Dataset rows
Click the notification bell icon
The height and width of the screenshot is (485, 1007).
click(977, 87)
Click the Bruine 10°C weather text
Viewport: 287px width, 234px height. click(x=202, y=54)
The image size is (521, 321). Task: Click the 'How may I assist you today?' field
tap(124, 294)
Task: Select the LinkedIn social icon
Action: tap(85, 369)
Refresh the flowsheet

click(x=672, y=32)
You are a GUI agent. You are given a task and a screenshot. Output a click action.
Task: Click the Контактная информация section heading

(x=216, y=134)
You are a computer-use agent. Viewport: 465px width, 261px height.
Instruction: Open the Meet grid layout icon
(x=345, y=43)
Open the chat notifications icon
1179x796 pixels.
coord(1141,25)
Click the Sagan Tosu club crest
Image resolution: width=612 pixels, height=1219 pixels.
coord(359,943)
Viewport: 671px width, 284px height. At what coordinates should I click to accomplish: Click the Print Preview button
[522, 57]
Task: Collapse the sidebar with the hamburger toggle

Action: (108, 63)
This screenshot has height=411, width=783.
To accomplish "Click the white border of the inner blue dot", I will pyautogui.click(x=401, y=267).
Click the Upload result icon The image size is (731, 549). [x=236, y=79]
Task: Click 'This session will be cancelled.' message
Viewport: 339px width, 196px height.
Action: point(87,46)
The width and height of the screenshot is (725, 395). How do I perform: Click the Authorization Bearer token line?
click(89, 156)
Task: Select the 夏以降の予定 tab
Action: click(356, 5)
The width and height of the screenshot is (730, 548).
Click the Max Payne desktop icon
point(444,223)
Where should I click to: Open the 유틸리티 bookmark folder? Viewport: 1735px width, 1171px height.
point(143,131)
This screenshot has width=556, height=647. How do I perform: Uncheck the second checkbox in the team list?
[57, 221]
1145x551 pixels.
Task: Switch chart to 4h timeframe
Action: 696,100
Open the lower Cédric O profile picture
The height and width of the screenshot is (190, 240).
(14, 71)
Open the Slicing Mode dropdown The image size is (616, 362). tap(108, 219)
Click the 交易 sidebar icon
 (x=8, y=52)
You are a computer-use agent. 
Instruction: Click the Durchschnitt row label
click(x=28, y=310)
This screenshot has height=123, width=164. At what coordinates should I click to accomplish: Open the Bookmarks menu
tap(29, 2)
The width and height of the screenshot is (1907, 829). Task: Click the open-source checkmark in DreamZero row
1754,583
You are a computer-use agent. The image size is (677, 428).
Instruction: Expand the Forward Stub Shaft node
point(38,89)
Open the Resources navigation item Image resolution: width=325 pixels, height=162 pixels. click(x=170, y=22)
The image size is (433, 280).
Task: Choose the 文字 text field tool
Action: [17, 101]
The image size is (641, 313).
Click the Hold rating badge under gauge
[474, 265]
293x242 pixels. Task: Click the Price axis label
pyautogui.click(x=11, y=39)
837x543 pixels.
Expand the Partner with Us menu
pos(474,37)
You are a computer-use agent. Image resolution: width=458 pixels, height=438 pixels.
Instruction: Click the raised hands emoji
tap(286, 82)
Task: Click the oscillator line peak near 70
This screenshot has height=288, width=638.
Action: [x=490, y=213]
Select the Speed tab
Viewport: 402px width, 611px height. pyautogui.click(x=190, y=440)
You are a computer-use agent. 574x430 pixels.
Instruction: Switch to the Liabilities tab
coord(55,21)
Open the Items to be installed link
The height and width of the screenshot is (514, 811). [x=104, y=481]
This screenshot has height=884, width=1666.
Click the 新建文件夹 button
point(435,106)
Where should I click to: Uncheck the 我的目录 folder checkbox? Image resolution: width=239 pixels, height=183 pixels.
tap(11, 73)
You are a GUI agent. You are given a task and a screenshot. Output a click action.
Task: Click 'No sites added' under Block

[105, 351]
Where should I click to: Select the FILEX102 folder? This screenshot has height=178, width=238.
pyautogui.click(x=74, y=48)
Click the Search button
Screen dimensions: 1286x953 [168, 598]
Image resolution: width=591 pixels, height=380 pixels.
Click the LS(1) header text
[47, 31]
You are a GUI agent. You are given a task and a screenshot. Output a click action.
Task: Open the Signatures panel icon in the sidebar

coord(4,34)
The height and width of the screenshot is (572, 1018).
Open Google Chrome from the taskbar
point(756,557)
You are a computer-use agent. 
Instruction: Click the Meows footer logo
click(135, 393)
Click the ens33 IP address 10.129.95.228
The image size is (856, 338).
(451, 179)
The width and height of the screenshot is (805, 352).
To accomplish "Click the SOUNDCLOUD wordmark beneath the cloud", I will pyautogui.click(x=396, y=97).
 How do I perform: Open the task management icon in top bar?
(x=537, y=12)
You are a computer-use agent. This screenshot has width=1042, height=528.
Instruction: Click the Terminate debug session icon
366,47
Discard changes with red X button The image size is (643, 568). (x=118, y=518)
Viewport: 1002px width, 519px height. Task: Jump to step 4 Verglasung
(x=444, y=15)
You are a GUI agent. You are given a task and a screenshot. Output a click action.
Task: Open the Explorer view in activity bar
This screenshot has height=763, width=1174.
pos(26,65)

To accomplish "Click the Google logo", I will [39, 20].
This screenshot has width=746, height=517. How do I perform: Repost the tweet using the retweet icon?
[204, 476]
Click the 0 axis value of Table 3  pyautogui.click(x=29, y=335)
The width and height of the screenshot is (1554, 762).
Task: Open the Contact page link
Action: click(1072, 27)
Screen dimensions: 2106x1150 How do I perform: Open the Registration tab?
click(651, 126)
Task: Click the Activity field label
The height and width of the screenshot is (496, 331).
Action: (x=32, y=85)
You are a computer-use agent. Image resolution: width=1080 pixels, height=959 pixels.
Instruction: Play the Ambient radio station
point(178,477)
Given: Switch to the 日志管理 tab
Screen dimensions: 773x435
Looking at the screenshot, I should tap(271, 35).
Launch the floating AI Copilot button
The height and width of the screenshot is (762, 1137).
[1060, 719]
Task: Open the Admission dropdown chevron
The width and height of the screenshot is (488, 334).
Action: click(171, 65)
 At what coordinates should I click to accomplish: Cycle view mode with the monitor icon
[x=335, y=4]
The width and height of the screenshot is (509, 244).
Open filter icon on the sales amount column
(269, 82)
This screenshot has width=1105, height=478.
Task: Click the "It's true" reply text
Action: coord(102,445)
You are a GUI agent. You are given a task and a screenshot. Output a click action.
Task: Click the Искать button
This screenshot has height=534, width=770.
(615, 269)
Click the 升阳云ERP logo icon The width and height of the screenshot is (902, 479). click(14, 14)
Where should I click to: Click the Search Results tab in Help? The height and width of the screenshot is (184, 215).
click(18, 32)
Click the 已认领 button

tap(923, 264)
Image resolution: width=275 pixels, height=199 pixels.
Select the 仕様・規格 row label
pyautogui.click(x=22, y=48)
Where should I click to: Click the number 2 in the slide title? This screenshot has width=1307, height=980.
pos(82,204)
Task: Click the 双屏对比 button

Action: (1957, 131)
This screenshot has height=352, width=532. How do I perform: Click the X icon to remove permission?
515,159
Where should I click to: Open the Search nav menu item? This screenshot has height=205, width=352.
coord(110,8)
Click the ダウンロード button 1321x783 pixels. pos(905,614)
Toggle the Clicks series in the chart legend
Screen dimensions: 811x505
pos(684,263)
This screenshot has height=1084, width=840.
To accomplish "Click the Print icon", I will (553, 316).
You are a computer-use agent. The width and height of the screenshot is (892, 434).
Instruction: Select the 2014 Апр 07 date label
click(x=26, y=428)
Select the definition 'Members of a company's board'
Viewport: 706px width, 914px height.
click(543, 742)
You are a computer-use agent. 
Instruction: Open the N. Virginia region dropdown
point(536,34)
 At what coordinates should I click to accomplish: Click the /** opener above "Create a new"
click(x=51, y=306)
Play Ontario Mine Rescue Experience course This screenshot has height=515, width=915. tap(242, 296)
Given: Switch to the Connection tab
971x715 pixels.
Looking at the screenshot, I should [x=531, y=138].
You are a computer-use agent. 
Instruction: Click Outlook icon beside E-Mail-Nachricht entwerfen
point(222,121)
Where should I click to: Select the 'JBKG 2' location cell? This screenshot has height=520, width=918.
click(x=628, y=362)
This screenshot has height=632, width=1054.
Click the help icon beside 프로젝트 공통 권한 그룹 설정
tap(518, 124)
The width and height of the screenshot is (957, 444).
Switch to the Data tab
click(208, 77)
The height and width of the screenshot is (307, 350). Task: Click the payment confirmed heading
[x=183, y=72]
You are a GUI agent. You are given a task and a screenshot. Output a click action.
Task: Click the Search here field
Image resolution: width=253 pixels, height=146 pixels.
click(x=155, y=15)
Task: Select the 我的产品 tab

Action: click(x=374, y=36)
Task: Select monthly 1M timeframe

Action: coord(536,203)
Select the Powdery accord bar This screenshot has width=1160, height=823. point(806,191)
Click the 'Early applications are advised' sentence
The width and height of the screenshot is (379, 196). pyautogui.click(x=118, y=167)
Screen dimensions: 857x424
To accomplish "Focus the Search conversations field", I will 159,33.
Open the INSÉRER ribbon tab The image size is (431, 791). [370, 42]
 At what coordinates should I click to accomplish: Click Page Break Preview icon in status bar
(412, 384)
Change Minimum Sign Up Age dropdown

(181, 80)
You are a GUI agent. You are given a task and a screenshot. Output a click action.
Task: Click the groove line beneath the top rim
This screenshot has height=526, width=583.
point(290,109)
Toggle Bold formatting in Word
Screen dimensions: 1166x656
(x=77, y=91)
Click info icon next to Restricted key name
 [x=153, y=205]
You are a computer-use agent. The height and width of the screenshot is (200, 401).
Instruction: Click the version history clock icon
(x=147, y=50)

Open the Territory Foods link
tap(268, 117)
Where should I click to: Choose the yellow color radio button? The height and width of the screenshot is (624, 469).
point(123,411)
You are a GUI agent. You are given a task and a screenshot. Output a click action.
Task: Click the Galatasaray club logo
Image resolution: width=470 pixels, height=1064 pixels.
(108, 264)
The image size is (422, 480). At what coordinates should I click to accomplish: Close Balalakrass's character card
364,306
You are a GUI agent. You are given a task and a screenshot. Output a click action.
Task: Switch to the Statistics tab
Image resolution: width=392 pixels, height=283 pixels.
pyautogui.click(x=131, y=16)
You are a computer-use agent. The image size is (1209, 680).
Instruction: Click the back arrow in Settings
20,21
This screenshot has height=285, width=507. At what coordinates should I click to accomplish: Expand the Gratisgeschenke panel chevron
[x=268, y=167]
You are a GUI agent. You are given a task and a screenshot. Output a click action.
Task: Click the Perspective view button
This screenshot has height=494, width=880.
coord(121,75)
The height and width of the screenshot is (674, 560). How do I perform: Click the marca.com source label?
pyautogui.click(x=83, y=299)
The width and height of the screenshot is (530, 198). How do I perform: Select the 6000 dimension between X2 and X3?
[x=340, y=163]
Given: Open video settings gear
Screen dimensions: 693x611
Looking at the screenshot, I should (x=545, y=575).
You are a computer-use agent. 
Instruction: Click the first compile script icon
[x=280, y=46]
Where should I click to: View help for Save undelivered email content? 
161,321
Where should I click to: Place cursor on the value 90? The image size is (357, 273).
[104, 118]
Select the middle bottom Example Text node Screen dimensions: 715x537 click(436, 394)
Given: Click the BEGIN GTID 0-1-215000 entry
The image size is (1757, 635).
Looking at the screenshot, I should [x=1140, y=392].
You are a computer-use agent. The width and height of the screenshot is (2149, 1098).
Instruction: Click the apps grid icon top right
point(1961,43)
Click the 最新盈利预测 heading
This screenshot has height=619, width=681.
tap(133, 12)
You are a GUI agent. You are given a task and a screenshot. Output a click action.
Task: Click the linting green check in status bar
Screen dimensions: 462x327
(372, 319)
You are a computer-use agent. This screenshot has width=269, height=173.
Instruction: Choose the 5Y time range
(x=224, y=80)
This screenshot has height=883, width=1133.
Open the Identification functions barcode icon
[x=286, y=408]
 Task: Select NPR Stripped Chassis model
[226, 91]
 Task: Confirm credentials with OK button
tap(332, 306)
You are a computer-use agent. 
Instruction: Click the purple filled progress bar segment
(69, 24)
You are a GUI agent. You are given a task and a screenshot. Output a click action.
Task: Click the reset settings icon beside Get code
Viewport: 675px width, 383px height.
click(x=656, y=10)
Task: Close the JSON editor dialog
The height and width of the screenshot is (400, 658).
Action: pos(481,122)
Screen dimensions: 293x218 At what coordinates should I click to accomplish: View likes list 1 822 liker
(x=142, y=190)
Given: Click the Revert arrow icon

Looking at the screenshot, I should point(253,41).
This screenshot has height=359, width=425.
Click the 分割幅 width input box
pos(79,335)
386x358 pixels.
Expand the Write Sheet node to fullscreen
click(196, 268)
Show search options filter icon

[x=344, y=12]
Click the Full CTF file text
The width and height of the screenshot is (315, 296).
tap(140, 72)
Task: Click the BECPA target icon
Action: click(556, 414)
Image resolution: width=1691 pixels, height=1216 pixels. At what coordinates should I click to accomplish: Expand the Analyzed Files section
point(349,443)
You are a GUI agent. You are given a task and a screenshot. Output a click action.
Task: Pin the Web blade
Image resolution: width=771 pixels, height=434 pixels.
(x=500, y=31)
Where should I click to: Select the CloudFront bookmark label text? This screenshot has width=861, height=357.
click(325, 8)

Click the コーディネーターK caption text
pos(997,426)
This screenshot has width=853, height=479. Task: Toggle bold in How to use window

▶ _Set task_:
Output the entries between the line containing "Where should I click to: View" and the line containing "Select the middle", inclusive, as a JSON list of strings with one string per line and blank lines omitted.

▶ _Exercise output_:
[
  "Where should I click to: View help for Save undelivered email content? ",
  "161,321",
  "Where should I click to: Place cursor on the value 90? The image size is (357, 273).",
  "[104, 118]",
  "Select the middle bottom Example Text node Screen dimensions: 715x537 click(436, 394)"
]